Figure 1. Fruit length and diameter of the first-formed fruit in relation to the number of days after flowering. Bars = standard deviation. A similar pattern of fruit development was observed in the second and third formed fruit (data not shown), with fruits attaining the same mean size in the first and second set fruit, but decreasing in the third-formed fruit (20+2 cm length and 5+0.3 cm diameter). In consequence, by the completion of its development, the mean fruit weight of the first and second-formed fruits did not differ significantly (235-248 g), but that of the third-formed fruit was lower (200 g). The number of seeds per fruit varied between 1400 and 2100 but did not differ to a statistically significant level between the three fruit levels. However, seed size decreased progressively between the first, second and third-formed fruit with the mean 1000 seed weight of the third-formed fruit being less than 3.5 g even at full fruit maturity (65-75 days after flowering) compared with 4.5 and 4.2 g in the first and second-formed fruits (Figure 2). This led to a decrease in the total weight of seeds per fruit particularly in the third-formed fruit. It is also clear from Figure 2 that while the seeds of both the first and second-formed fruits attained their maximum size by 55 days after flowering, those of the third-formed fruit continued to develop (fill) until 65 days after flowering. Seed germination was first observed at 45 days after flowering, but only to a low percentage: <10% in the first-formed fruit and 2% in the second-formed fruit. At 55 days after flowering, seeds of the first-formed fruit attained maximum germination but those of the second and third-formed fruit germinated to levels of 37% and 2% respectively (Figure 3). Although the germination of seeds from the second-formed fruit increased significantly at 65 days after flowering (90%), that of the third formed fruit was still very low (<5%) and only increased to a maximum (100%) at 75 days after flowering.

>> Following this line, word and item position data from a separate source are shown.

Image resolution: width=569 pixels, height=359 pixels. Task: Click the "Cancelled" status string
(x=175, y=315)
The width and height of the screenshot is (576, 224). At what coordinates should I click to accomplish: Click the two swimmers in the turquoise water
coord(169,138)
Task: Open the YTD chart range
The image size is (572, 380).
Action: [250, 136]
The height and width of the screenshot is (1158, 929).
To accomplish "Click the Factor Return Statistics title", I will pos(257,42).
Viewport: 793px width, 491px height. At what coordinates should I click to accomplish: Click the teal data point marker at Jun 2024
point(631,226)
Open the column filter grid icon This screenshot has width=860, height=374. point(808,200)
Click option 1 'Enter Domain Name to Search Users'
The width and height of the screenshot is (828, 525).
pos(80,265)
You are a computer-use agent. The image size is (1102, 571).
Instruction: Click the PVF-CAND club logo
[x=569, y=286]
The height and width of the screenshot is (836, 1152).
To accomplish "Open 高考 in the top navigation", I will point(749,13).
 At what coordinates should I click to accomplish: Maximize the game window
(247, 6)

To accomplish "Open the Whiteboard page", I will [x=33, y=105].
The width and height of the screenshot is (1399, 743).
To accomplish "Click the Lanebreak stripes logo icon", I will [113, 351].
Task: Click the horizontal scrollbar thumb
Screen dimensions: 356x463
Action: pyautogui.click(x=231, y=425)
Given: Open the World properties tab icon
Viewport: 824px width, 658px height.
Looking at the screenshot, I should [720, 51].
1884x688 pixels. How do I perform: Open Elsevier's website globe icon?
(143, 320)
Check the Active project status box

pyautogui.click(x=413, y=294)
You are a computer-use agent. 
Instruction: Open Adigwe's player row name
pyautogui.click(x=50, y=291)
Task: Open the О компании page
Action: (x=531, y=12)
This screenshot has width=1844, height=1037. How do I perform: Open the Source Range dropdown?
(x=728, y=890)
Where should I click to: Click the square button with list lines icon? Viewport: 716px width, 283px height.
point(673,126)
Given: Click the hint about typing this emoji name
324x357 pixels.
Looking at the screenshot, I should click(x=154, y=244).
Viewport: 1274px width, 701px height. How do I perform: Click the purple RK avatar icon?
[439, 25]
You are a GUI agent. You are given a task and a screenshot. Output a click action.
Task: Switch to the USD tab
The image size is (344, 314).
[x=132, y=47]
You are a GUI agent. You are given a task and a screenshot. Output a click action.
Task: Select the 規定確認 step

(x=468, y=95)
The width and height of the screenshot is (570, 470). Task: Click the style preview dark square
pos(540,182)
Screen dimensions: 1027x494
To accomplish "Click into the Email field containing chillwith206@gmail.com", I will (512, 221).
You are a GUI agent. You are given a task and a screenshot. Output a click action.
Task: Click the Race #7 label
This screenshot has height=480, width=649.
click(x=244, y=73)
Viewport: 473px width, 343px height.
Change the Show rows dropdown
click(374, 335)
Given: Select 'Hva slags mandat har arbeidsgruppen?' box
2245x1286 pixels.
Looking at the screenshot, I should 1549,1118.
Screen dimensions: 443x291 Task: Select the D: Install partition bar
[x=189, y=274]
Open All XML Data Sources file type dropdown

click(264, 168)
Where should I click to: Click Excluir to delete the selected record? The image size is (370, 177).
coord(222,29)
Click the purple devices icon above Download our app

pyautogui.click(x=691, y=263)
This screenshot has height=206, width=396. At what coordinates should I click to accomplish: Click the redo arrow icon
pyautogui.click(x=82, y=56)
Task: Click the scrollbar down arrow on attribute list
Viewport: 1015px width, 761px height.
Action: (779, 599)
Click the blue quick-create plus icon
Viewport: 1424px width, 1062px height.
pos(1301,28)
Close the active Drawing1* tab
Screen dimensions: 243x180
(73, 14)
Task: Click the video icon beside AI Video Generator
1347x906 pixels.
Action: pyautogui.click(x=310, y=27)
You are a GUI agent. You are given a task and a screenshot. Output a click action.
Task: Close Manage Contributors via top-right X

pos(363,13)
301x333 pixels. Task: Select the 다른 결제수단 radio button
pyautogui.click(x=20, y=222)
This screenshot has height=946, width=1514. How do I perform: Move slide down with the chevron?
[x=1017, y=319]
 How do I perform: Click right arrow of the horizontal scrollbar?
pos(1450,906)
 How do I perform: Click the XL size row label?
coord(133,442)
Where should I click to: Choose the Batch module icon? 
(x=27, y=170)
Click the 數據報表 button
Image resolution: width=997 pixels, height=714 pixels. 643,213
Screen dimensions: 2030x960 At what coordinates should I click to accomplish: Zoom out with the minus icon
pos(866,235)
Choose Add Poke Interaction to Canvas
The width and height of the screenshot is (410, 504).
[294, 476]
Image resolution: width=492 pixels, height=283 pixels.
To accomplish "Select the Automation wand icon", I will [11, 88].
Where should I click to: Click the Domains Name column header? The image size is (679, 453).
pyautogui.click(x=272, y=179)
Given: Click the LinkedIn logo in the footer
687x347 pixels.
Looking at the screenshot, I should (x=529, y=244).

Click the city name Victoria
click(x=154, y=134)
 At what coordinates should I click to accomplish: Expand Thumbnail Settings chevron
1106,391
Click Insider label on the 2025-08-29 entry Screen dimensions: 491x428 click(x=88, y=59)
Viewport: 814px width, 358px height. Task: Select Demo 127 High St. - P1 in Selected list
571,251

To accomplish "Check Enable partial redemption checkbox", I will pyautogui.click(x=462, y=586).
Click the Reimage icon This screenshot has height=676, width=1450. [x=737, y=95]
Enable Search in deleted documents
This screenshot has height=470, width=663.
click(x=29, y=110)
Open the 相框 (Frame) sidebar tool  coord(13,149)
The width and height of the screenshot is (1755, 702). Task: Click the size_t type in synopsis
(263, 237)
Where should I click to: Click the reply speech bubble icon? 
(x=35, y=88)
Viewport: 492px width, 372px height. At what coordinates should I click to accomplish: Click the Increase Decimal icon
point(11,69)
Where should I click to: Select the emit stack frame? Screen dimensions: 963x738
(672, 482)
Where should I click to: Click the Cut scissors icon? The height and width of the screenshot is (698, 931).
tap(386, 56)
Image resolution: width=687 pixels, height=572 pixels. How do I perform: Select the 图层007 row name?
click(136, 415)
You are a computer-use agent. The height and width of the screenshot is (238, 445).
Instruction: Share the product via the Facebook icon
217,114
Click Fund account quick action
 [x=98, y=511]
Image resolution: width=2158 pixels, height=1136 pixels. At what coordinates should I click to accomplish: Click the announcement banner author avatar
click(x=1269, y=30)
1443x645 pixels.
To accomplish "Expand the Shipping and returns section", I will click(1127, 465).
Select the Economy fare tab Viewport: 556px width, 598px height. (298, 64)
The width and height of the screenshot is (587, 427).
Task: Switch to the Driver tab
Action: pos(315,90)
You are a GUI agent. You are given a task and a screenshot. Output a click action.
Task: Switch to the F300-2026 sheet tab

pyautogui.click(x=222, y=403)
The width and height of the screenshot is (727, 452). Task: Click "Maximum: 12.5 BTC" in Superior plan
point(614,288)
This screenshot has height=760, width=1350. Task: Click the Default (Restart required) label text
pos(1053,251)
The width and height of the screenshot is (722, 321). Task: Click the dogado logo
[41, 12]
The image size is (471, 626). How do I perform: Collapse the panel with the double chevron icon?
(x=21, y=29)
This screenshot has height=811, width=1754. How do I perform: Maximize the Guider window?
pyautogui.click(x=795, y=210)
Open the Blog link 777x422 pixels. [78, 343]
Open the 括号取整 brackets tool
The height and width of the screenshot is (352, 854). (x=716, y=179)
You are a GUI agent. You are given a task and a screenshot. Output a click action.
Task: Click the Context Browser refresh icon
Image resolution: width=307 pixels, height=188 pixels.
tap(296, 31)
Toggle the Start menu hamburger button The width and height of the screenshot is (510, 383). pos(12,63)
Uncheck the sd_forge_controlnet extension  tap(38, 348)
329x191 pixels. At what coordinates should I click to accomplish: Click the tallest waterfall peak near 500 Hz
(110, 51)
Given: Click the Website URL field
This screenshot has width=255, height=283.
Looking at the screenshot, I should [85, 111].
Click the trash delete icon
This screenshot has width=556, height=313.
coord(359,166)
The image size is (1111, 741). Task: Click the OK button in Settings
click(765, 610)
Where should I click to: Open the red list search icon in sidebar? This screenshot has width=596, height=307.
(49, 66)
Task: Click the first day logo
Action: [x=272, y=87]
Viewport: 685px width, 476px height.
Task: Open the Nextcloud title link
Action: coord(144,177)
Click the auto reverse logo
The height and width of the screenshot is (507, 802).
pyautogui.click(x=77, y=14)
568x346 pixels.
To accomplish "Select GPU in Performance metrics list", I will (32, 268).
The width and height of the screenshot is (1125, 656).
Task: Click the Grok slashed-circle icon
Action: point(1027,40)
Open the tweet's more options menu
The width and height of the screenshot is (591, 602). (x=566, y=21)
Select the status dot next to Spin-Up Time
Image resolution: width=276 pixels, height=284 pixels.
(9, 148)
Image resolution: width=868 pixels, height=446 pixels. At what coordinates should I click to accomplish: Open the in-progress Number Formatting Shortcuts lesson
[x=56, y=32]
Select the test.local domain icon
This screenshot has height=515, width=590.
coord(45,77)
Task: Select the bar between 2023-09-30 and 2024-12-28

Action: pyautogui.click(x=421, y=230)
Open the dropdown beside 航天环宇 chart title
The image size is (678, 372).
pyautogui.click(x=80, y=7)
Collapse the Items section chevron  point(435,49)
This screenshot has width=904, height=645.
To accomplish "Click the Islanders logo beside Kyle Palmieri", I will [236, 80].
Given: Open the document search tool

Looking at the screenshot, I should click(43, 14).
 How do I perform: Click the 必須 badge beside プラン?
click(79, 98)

Figure 2. The 1000 seed weight of seeds from the first, second and thirdformed fruit in relation to the number of days after flowering. Bars = standard deviation. Figure 3. The percent (%) seed germination for the first, second and thirdformed fruit in relation to the number of days after flowering. Bars = standard deviation. The results of the present experiment clearly show that inter-fruit competition affects fruit and seed development in aubergine cv. Tsakoniki. This brings about a reduction in seed size (1000 seed weight) and a delay in seed maturation particularly in the third-formed fruit, as shown by the delay in attaining a high percent germination.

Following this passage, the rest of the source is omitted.